Triathlon – my first – Olympic Distance Bremen

Triathlon. A “first time” again. Again I am starting to fulfill one of my childhood dreams. These are the first steps on a path ahead.

The”GEWOBA” Triathlon in Bremen

It was to experience the procedure of a Triathlon event, to be part of the triathlon community, to know what I am getting into before laying out a road map to achieve a goal I set myself as a child. Olympic distance was my choice to compete in for now. This means to perform a 1500m swim, followed by a 40km bike ride and finished after a 10 km run.

It was to have fun and enjoy a race, hopefully finish it and to grow just a little  bit. I was hardly thinking about what time I would finish. Surly I did the math based on my numbers from my training. But I disregarded these thoughts as pure nonsense, as the sum of the single efforts can not reflect the much more demanding challenge performing a swim, a bike ride and a run after each other.

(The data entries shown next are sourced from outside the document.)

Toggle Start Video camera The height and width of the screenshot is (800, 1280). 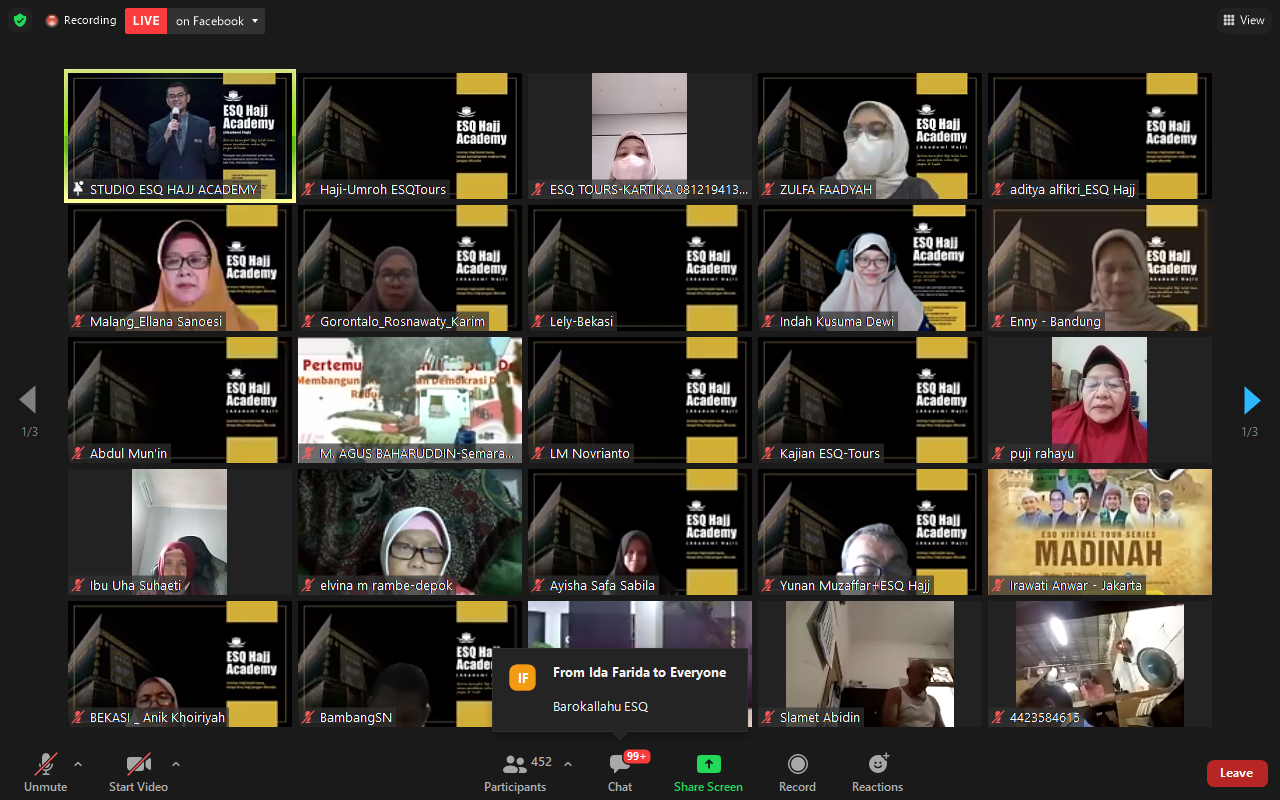(x=138, y=771)
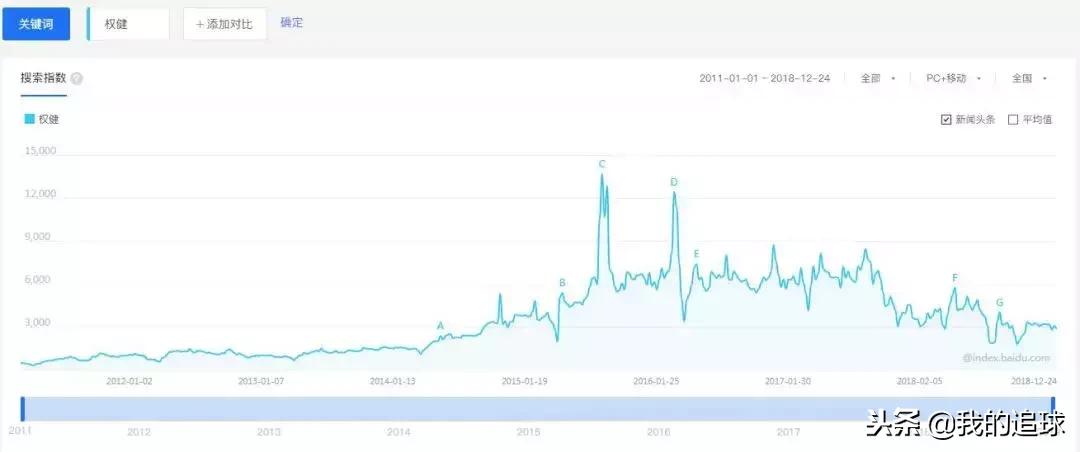Click the help question-mark icon beside 搜索指数
The width and height of the screenshot is (1080, 452).
pyautogui.click(x=77, y=78)
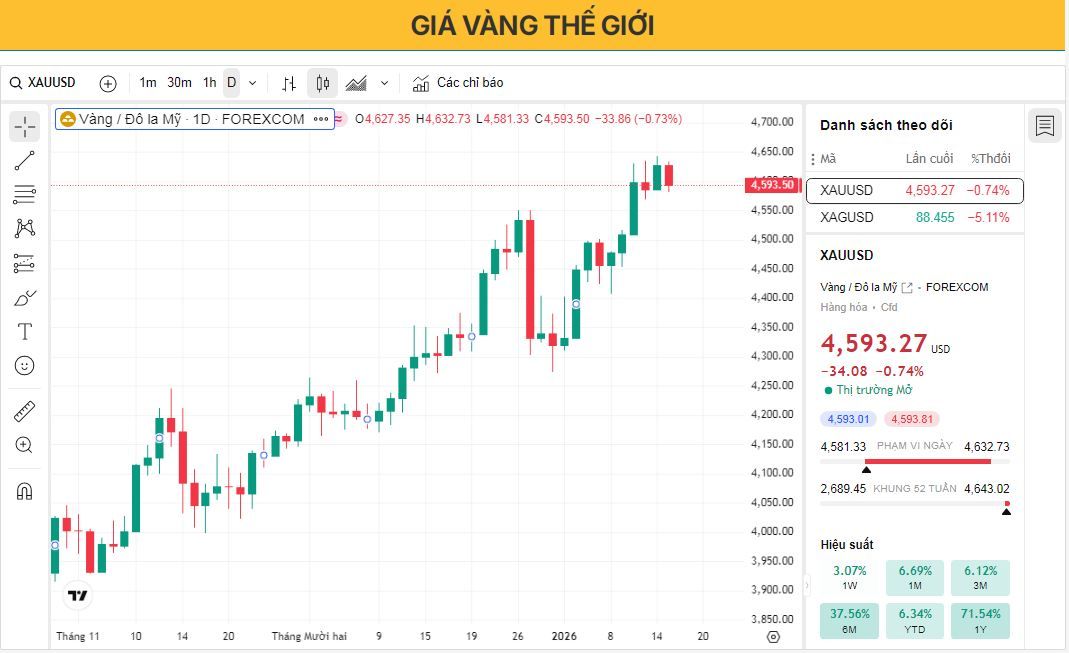Open the chart style dropdown chevron
Screen dimensions: 1069x653
[384, 83]
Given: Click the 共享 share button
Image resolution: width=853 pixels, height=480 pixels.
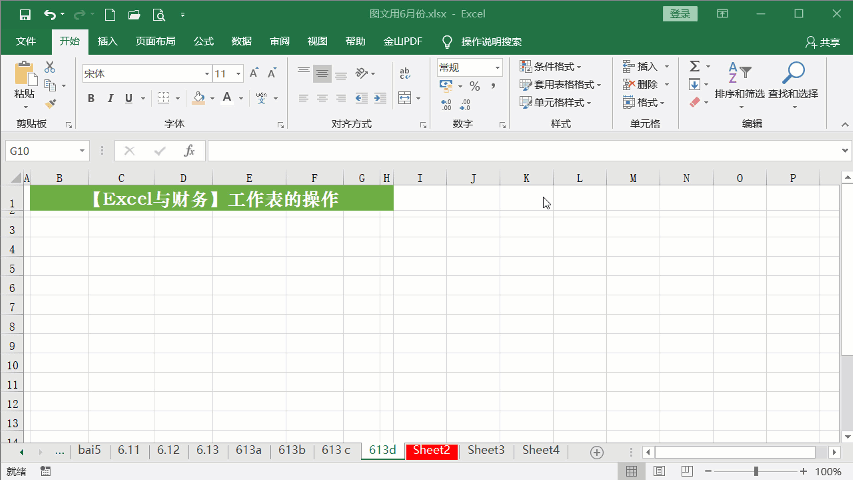Looking at the screenshot, I should click(x=823, y=42).
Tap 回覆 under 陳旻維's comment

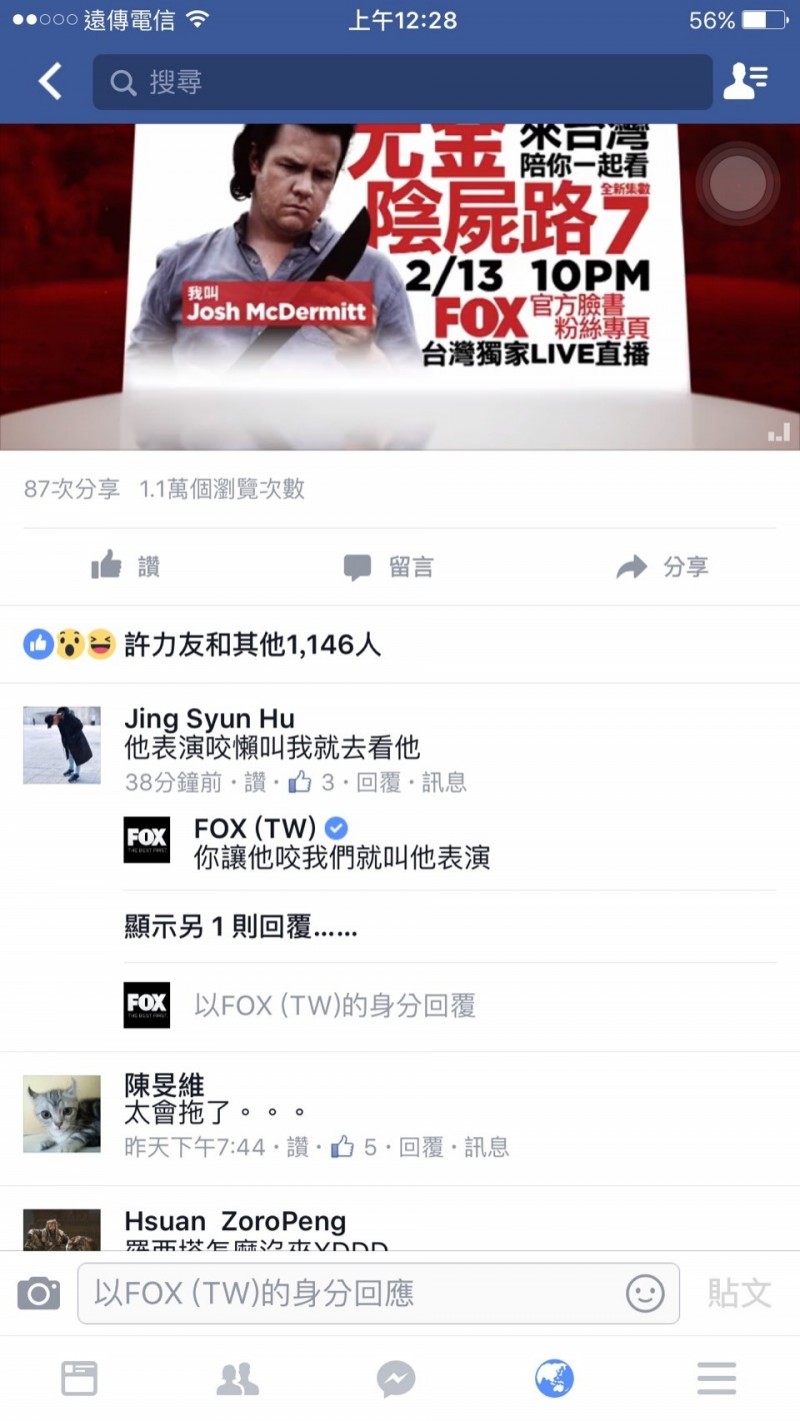(421, 1147)
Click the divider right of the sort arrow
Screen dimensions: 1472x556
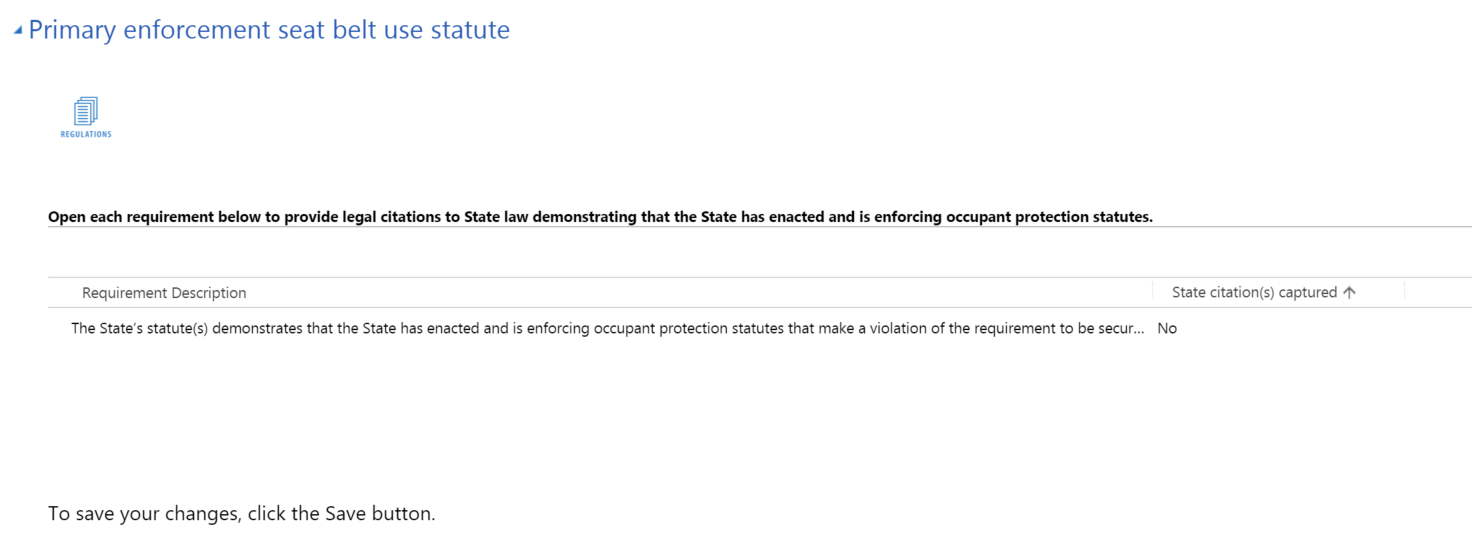pos(1404,292)
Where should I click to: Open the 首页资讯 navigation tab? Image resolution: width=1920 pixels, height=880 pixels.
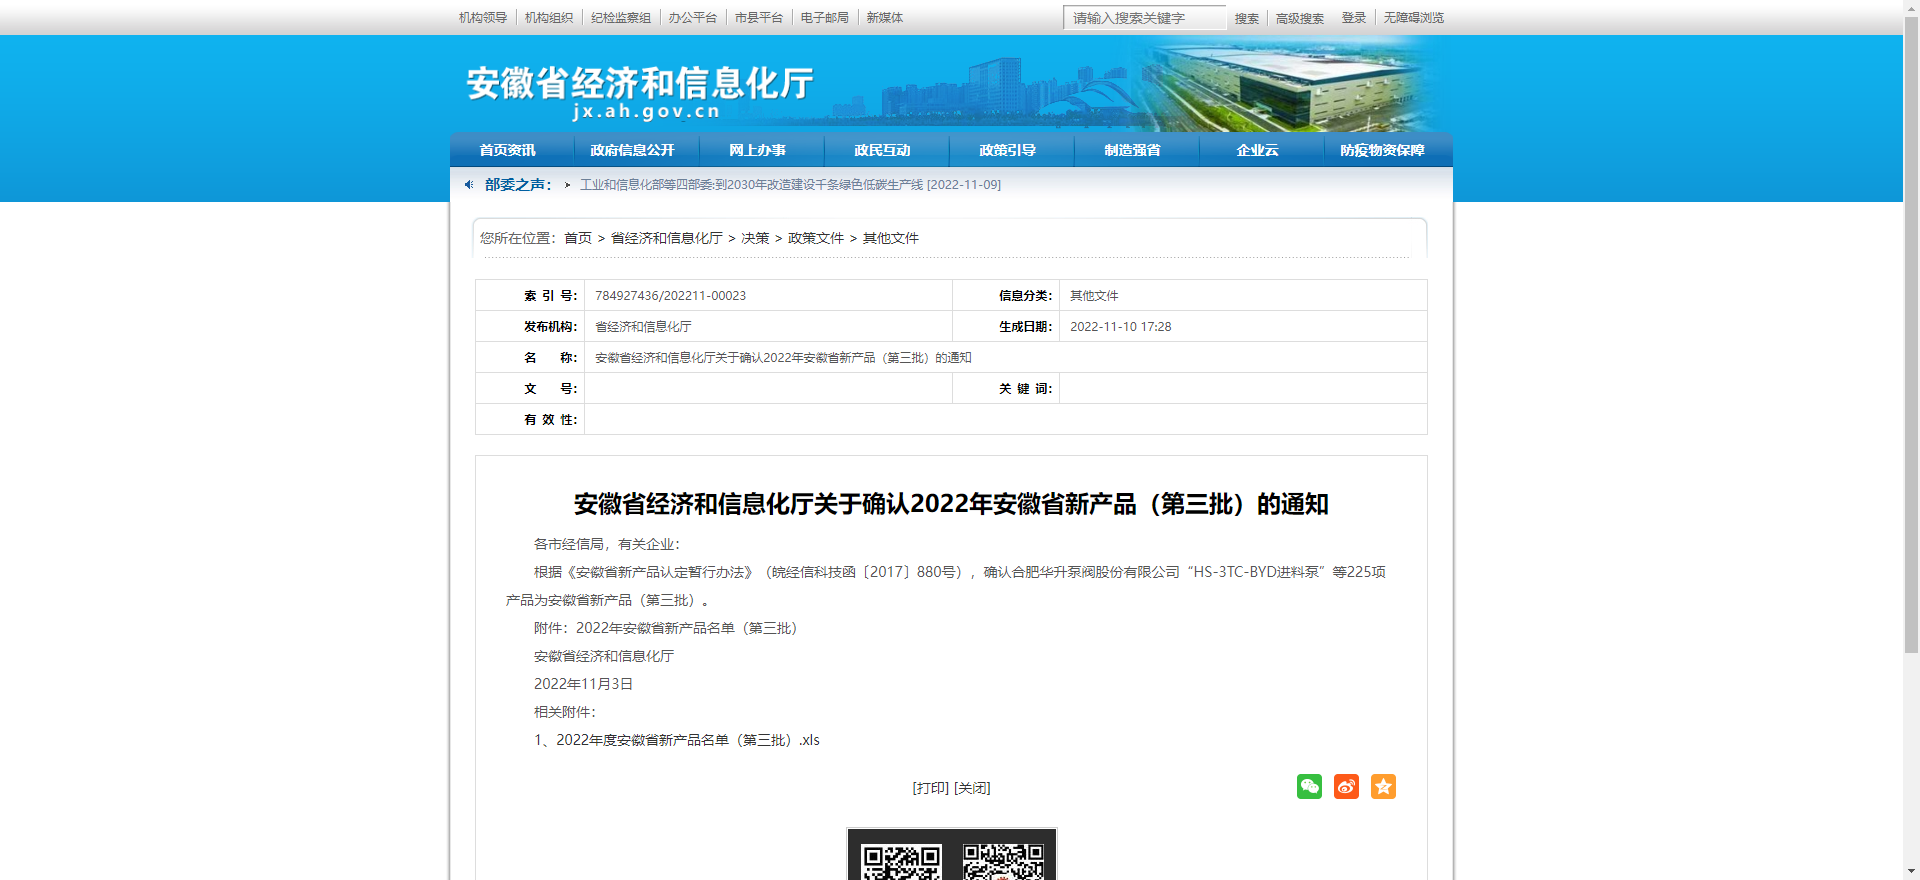[508, 150]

My first Triathlon-Olympic Distance

The sky was covered in clouds. There was little to no wind to hope to clean up the sky. When I entered the Transition Area to setup my spot, 832 my number, it started to rain. Nervous and excited I arrived, a little piece of paper on a metal bar, 832, to hook my bike on. It rains a lot in northern Germany, but for some reasons I got lucky since I moved here and never got surprised by bad weather in my bike training. Commute yes, wet to the bones but not in training. Today at my first Triathlon event water runs down my face before the swim and it is cold.

Transition Zone

I step away from the crowd who is busy preparing for a fast transition, putting anti chafing cream to all thinkable spots or already squeezing into their wetsuits. I am not even trying to hide how I check their transition zone setups. Until I realize that I am running out of time to get dressed up too. I jump into my wetsuit, it is a 5 to 10 min long jump, far from elegant and make my last preparations.


We walk down to the harbor. We joke about the weather, I check the course around the buoys and jump into the water. It is freezing cold, despite the wetsuit. I flood the wetsuit and it gets worse. The water is greenish dark, I can hardly see a meter ahead. Did I mention I get panic in deep dark water?

The commentator keeps bubbling his nonsense, nobody listens. Until he says that we would have to do 3 times the course, he corrects himself a little later that we have to do it “only” two times. Suddenly he counts down and a moment later the water explodes. 200 arms hit the surface at once. Noise and no time to think about darkness anymore if I do not want to drown under the bodies of athletes rushing through the water.

The field stretches after a little while and as long we are not swimming around the corner at the buoy everyone has enough space and swimmers are no more stacked above each other. All in all it was pretty respectful behavior but it does not make it easier to find and keep your rhythm. Nor did the cold, the dark grey sky or the rain helped me with the orientation.

A hundred meter before getting out of the water my hamstrings cramp. I swim on my back to take a deep breath, turn around again and let my arms do the work alone.

After roughly 1700 m swim (instead of 1500) I take a few minutes to let the DLRG Life Guard stretch my leg. I get up and run with some pain to my bike, with a smile. I am happy.



After I have left my spot in the transition zone well organized and clean, I mount my bike. Five minutes into the ride I find my legs. Now! It is race time! No that was not the plan. No, no racing! ….but.race Hitting the pedals, a even whirring sound appears as I accelerate. I start to take over other riders. I am close to a 40 km/h average, controlled, taking my time to slow down for tracks and corners, the road surface is still wet. Four times the same track, at least it is not boringly straight and the rain did stop. There only a few people around the track, but it feels good to see them watching the race. Beside two beasts of riders who passed by, I am the one who is taking over and it feels good. I could have continued that for quite a while.



I switched my shoes, even got socks on now and get on the track. 10 km ahead my vastus medialis on both legs feels like iron balls. It really hurts. I had eaten well on the bike and now put in Mg for the second time. Running a low pace and breathing deep and calmly. Smiling.

Another athlete passes by cheering me on “You are doing it, come on, GO! GO! GO!”.¬† After 2 km in the run it is getting better. As long I am not trying to run too fast I can actually enjoy the scene. There is no more race. It is just me, I am running with. I am grateful for the people cheering me on and for every smile I earn.

Result – offical ranking

2:33:32 – 54th overall and 12th in my age group not that it does matter.

finish1I cross the finish line, happy.